## [STATED GOAL]
Turn the material into a numbered list with blank lines dropped, beginning at the line that contains "Screen dimensions: 866x584" and continuing through the end of the material. Omit the pictures from your answer.

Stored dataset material
......
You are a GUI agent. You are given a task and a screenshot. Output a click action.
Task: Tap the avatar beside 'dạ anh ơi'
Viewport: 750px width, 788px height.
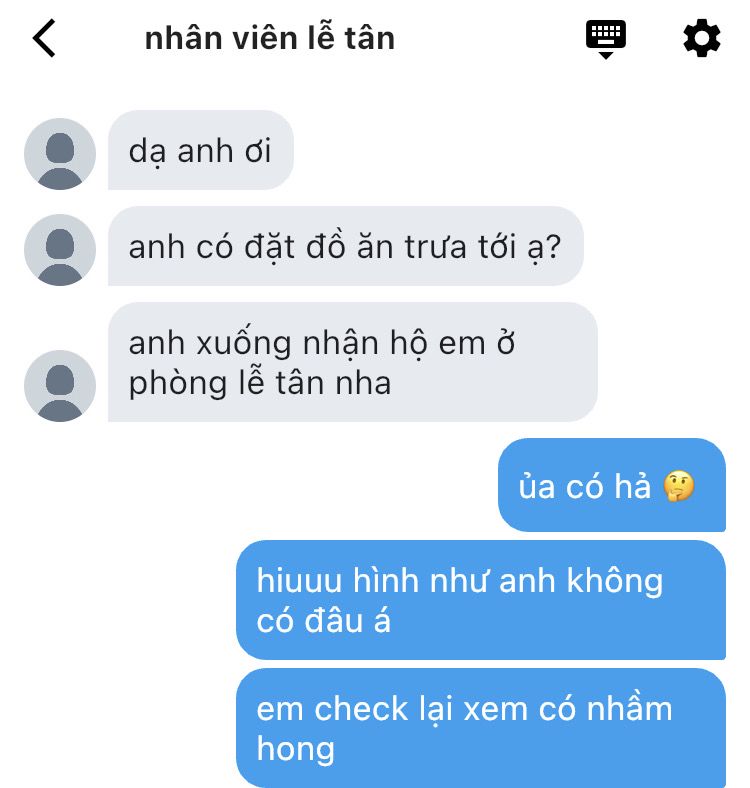click(60, 154)
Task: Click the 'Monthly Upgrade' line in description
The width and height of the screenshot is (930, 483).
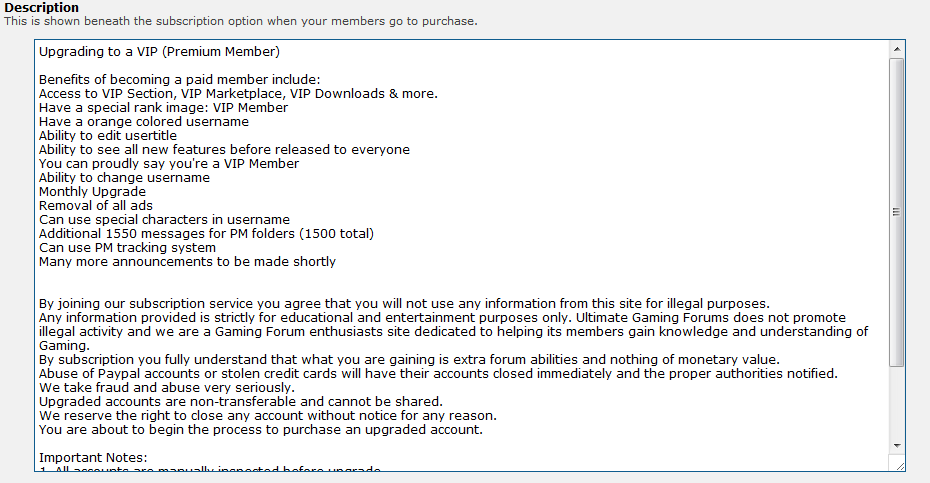Action: coord(92,192)
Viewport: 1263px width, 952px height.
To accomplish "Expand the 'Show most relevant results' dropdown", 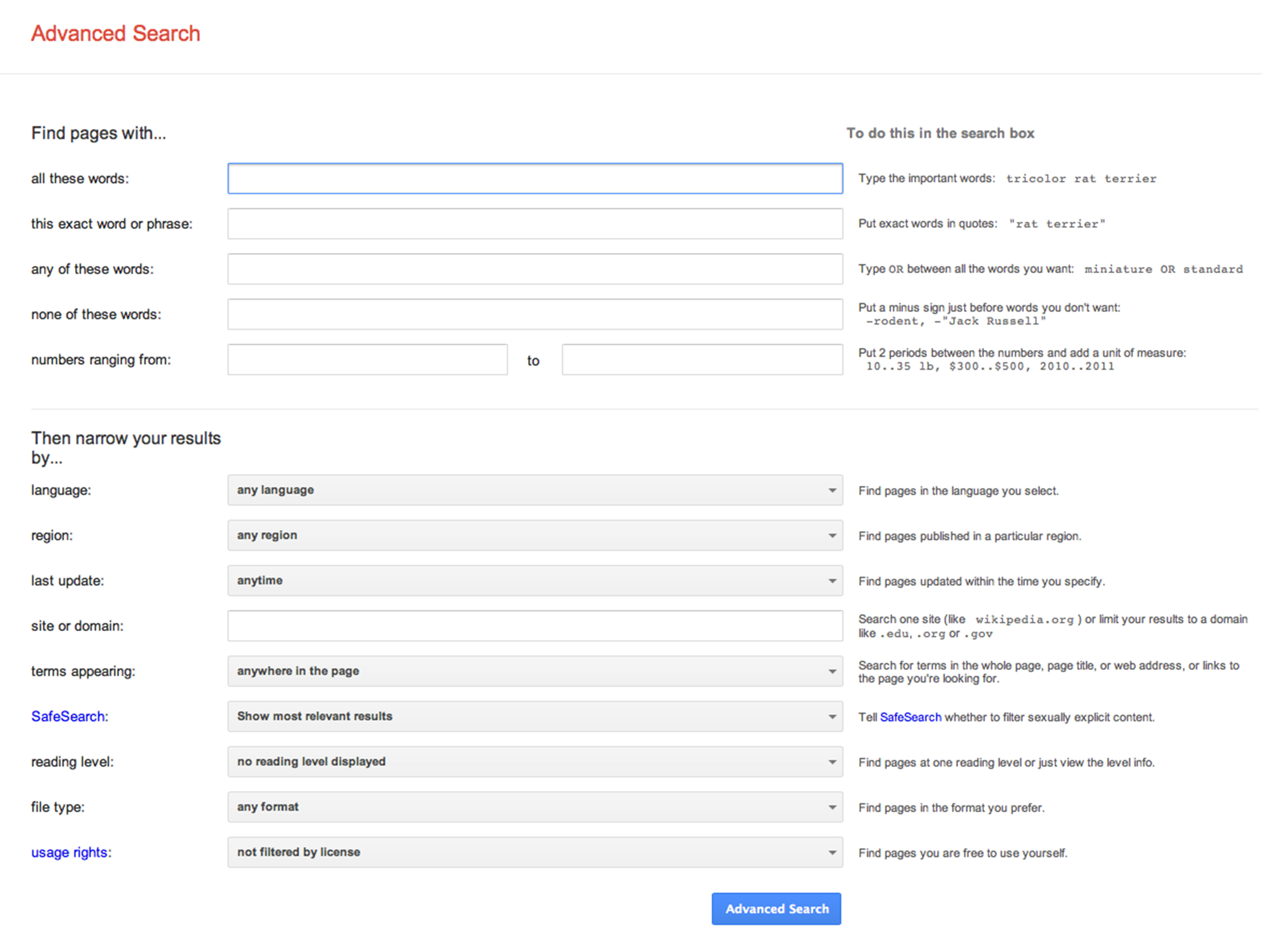I will pyautogui.click(x=535, y=716).
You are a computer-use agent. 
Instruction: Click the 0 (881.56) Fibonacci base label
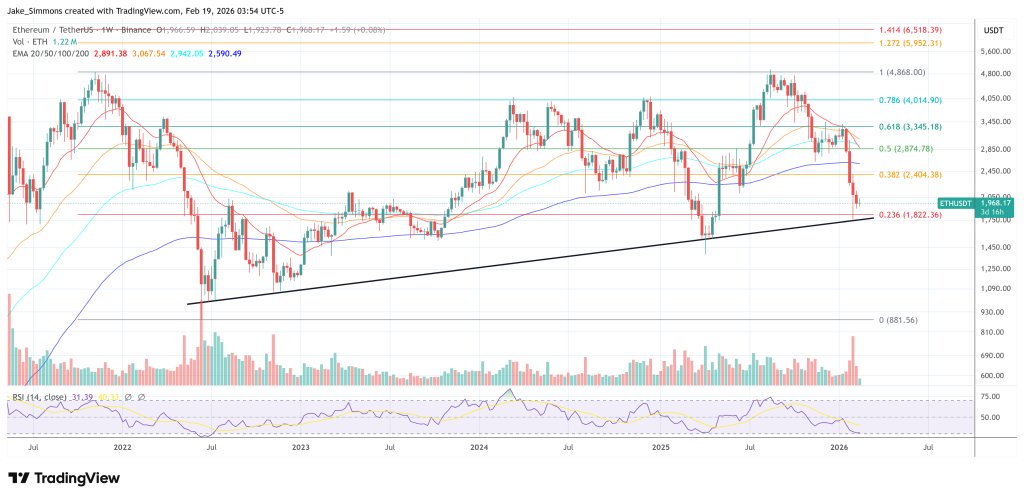900,320
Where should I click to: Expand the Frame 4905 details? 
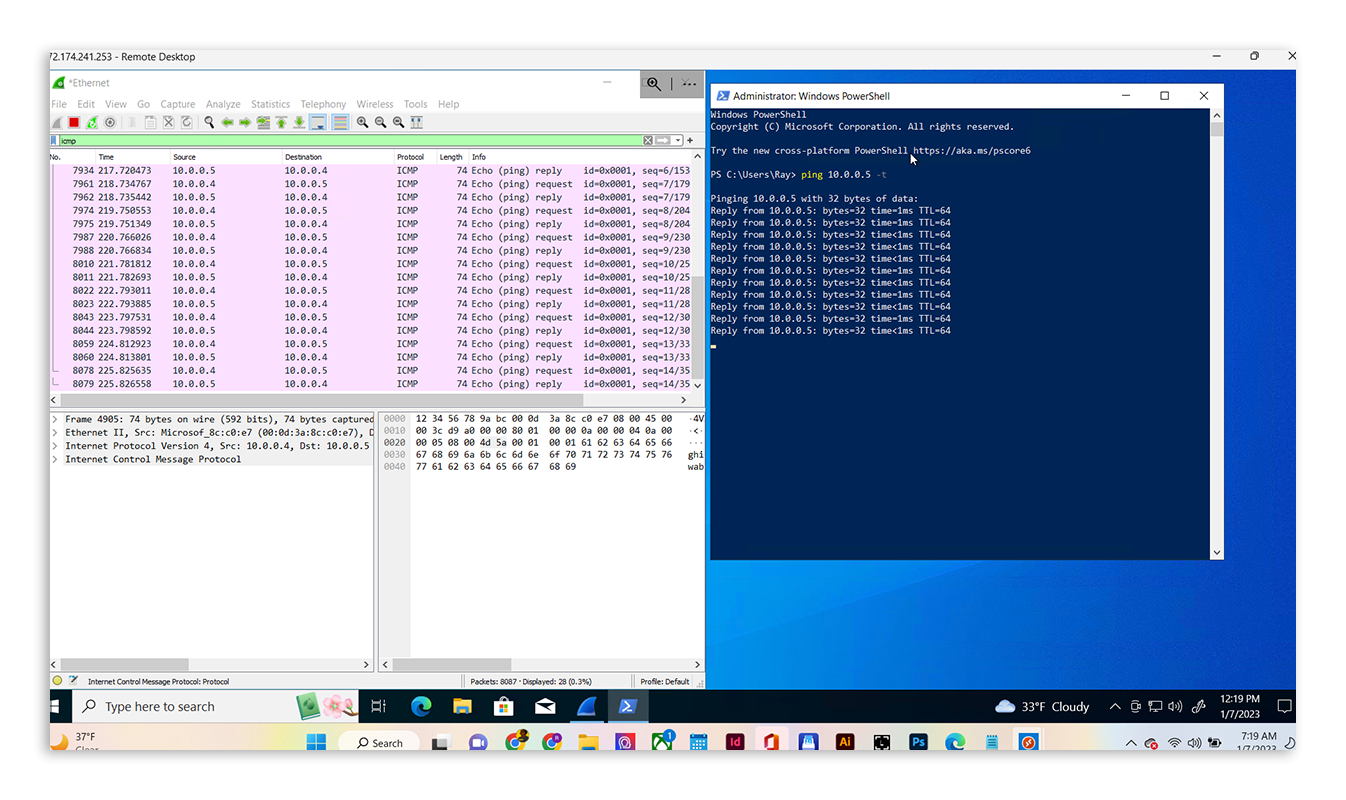click(56, 419)
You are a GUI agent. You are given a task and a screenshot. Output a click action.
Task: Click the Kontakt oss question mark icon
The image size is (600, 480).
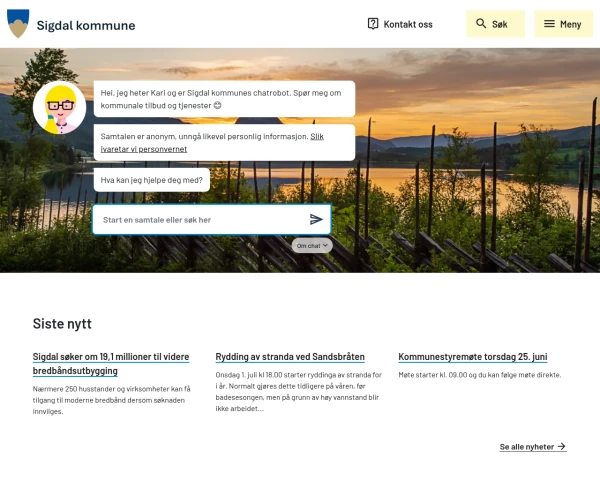373,24
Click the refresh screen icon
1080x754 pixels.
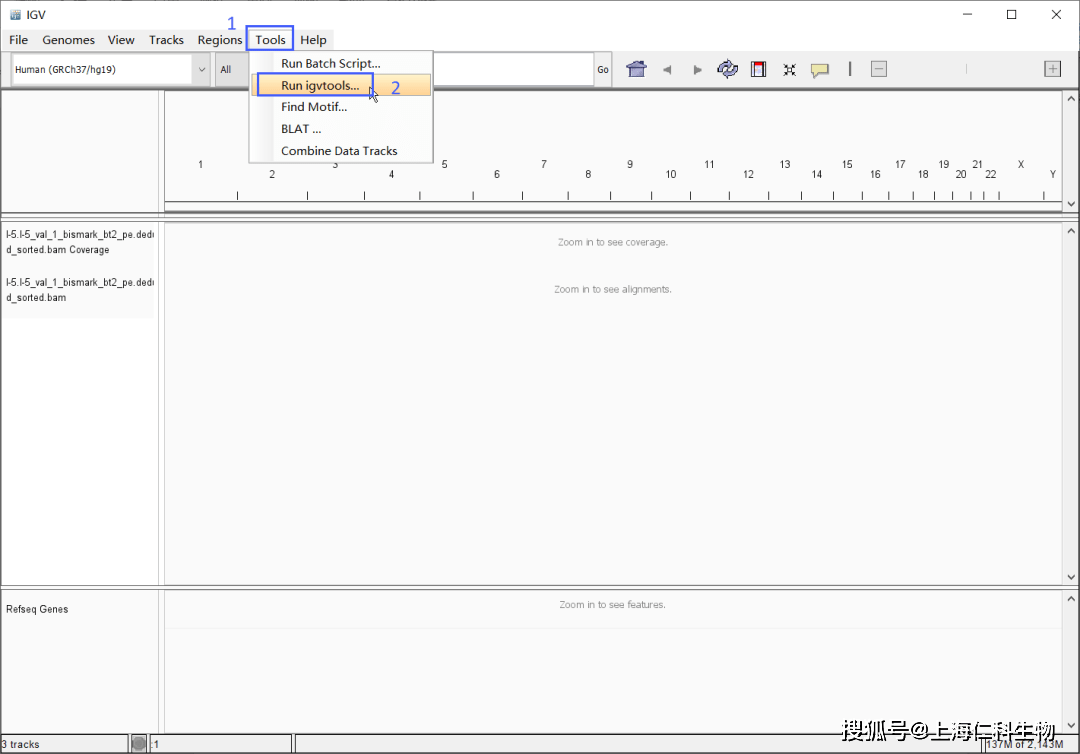(727, 69)
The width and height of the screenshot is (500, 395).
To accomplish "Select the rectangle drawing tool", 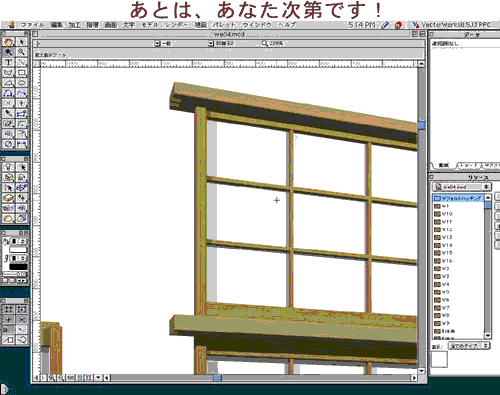I will pyautogui.click(x=21, y=73).
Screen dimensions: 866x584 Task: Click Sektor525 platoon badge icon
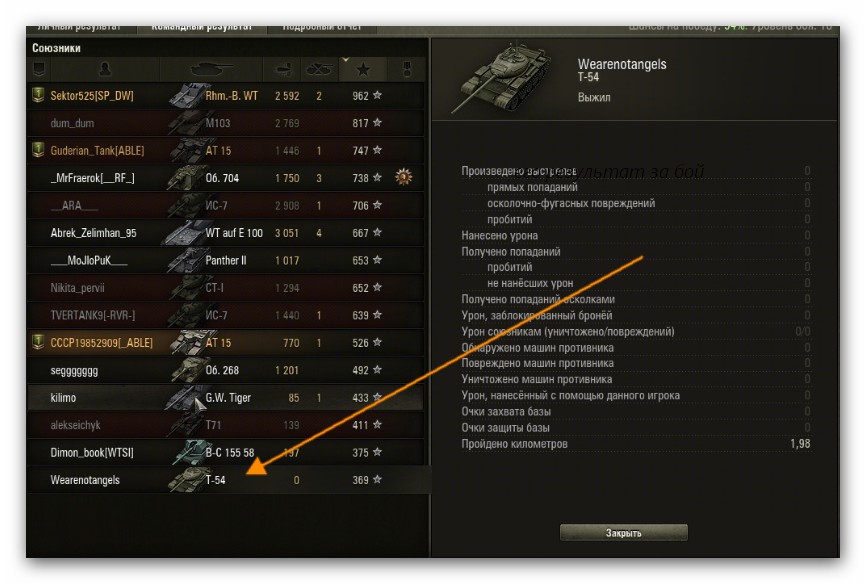pyautogui.click(x=38, y=95)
......
## [WRITTEN ANSWER]
1. Screen dimensions: 866x584 Task: Click Sektor525 platoon badge icon
2. pyautogui.click(x=38, y=95)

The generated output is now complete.